THE TASK:
Repeat every record below exactly, but leave out any pictures.
......
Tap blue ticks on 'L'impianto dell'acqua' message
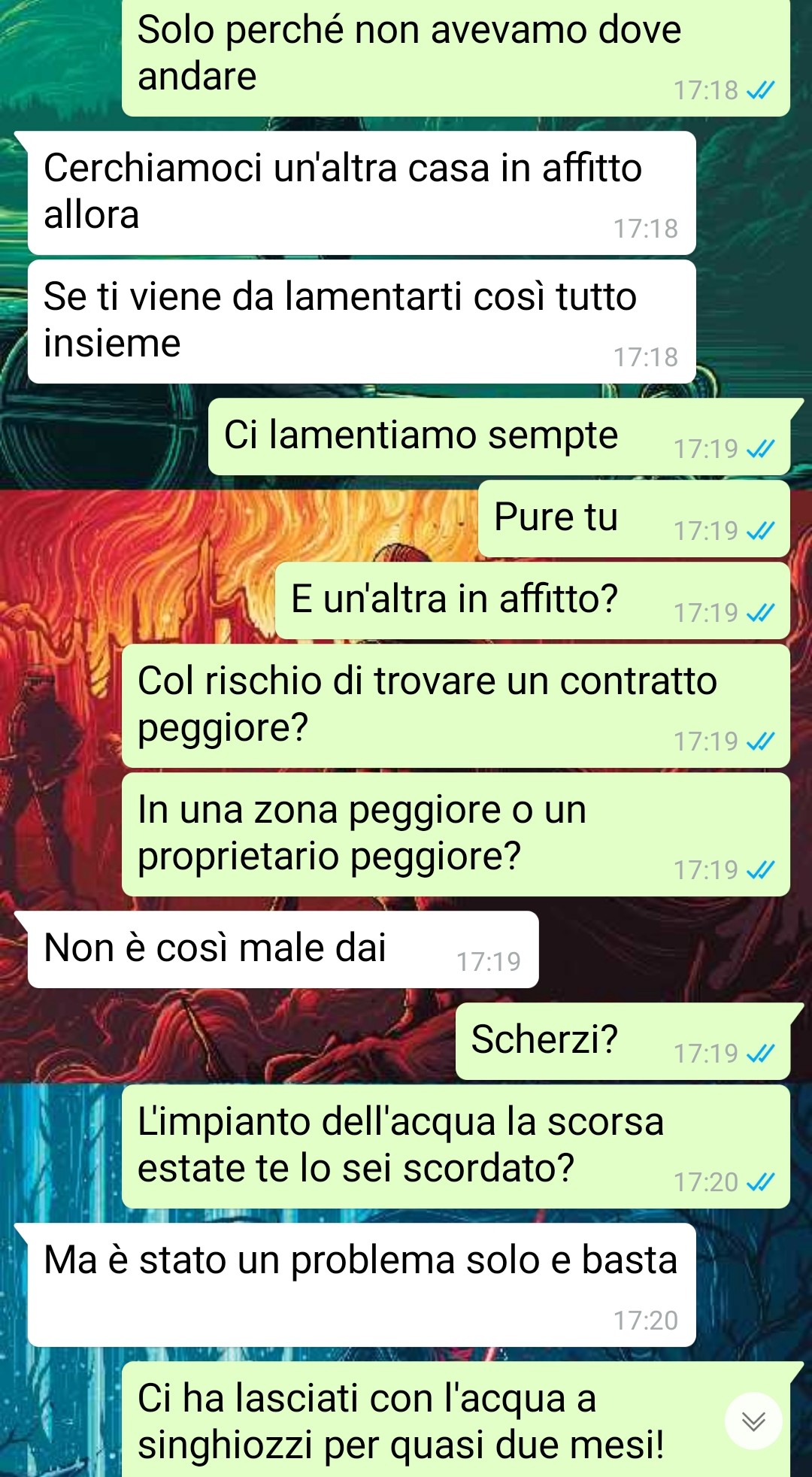The image size is (812, 1477). (x=761, y=1182)
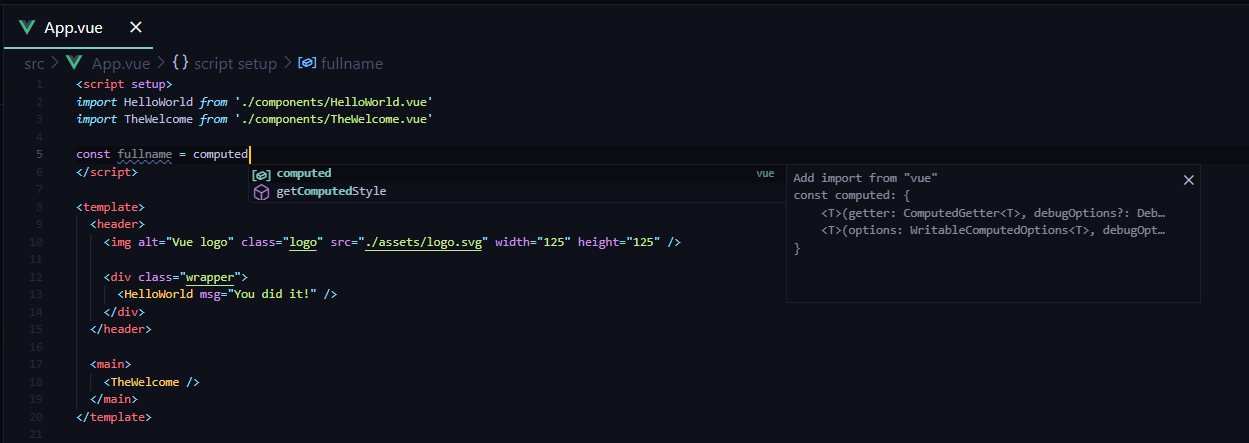Close the suggestion details panel
This screenshot has width=1249, height=443.
point(1188,180)
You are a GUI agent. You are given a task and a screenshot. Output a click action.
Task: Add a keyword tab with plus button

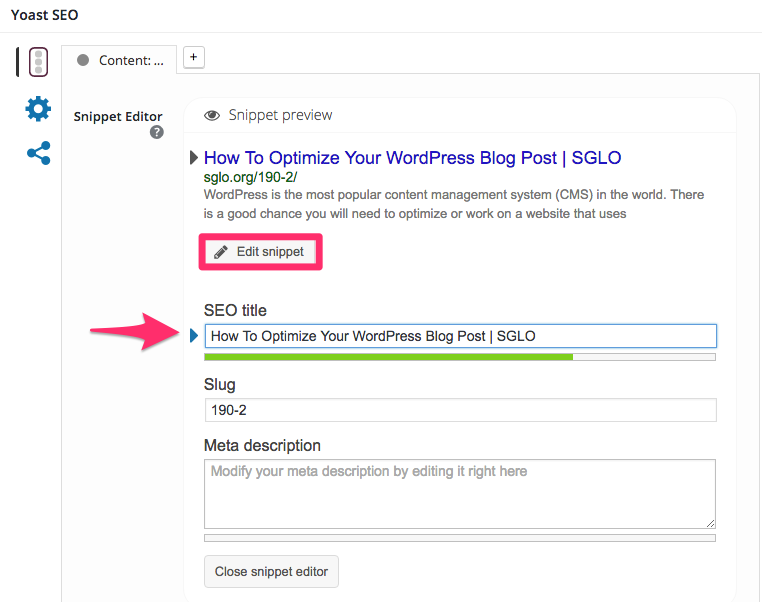[193, 57]
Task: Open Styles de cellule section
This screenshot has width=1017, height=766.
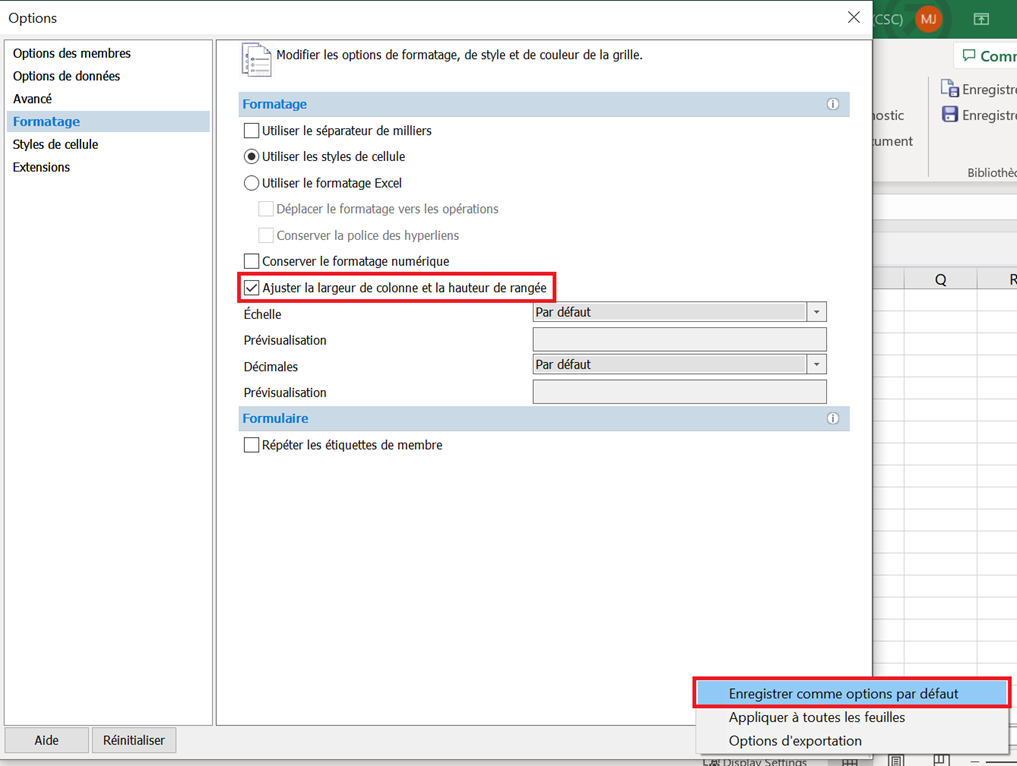Action: [55, 144]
......
RESULT:
Tap blue ticks on 'L'impianto dell'acqua' message
The image size is (812, 1477). (x=761, y=1182)
Close the suggestion details panel
This screenshot has width=1249, height=443.
point(1188,180)
You are a GUI agent. You are given a task and a screenshot. Output a click action.
Task: Add a keyword tab with plus button

[193, 57]
Task: Open Styles de cellule section
This screenshot has width=1017, height=766.
Action: [55, 144]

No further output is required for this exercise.